CA7: Local and Global Extrema

Chapter 7 CA7: Local and Global Extrema

Section 7.1 Critical Points

Recall that a function of one variable, \(f(x)\) has a “critical point” at \(x=x_0\) if the tangent line to the curve at \(x=x_0\) is horizontal or if the derivative does not exist at that point. This critical point can be either a (local) maximum, minimum or horizontal point of inflection or vertical point of inflection. (The first three possibilities are shown in Figure 7.1 below.)

Figure 7.1. A plot of \(y=f(x)\) with stationary points labelled.

The idea of critical points can be applied to functions of two variables.

Definition 7.2. Critical Point.

The function \(z=f(x,y)\) has a critical point at \((x_0,y_0)\) if the tangent plane to the surface at the point \((x_0,y_0,z_0)\) is horizontal or if one of the directional derivatives does not exist.

As with functions of one variable, critical points of functions of two variables will be one of three types.

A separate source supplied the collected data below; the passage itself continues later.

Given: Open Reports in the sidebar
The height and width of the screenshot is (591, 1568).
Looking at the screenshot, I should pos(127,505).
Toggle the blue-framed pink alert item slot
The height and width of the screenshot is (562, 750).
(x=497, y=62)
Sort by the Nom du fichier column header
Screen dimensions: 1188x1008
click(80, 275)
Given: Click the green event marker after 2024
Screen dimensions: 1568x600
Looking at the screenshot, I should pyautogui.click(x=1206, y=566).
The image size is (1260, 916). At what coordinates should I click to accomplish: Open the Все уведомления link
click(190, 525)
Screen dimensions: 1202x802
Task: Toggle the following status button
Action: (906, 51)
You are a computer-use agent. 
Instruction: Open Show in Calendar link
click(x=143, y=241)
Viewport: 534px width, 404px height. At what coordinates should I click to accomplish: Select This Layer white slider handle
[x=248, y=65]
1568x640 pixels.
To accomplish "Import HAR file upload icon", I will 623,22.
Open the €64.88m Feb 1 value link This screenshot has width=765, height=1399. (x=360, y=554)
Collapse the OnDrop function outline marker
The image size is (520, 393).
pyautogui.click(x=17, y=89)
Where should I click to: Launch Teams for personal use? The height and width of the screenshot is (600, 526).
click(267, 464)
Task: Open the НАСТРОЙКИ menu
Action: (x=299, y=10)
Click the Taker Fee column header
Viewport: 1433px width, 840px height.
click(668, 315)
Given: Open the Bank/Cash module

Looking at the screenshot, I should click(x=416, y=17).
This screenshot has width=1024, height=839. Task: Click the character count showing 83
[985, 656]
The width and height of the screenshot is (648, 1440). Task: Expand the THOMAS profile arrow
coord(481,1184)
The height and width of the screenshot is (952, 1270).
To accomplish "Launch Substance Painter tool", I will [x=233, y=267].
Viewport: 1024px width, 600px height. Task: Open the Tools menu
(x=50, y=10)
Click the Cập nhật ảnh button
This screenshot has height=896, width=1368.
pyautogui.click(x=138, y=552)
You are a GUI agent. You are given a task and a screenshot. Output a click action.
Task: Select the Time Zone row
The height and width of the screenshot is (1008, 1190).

If at a critical point \(f(x,y) \leq f(x_0,y_0)\) for all points in some open disk centred on \((x_0,y_0)\) then the critical point is a local maximum.
If at a critical point \(f(x,y) \geq f(x_0,y_0)\) for all points in some open disk centred on \((x_0,y_0)\) then the critical point is a local minimum.
For a smooth function (i.e. a function for which all derivatives exist) if a critical point is not a local maximum or a local minimum then it is a saddle point.

Example 7.3.

The graph of the function

\begin{equation*} f(x,y) = x(5x+2)(3y-2)e^{-\left( \frac{x^2+y^2}{5} \right)} \end{equation*}

is given below with local maxima and local minima labelled.

Figure 7.4. 3D plot of \(f(x,y) = x(5x+2)(3y-2)e^{-\left( \frac{x^2+y^2}{5} \right)}\) with local minima and maxima labelled.

Example 7.5.

The graph of the function \(f(x,y) = x^2-y^2\) is given below with a saddle point labelled.

Figure 7.6. 3D plot of \(f(x,y) = x^2-y^2\) with a saddle point labelled.

For smooth functions we can find the critical points by looking for those points where the tangent plane is horizontal. If the function \(z=f(x,y)\) has a tangent plane at the point \((x_0,y_0,z_0)\) we can determine algebraically that it is horizontal by checking that:

The normal vector for the plane is parallel to the vector \(\langle 0,0,1 \rangle\text{,}\) or
The directional derivative at \((x_0,y_0)\) is zero in every direction, or
The gradient vector at \((x_0,y_0)\) is \(\langle 0,0 \rangle\text{.}\)

These conditions are all equivalent and they lead us to the following theorem.

Theorem 7.7. Critical Point.

The point \((x_0,y_0)\) is a critical point of the function \(z = f(x,y)\) if

\begin{equation*} f_x(x_0,y_0) = f_y (x_0,y_0) = 0\text{,} \end{equation*}

or, if at least one of these derivatives does not exist.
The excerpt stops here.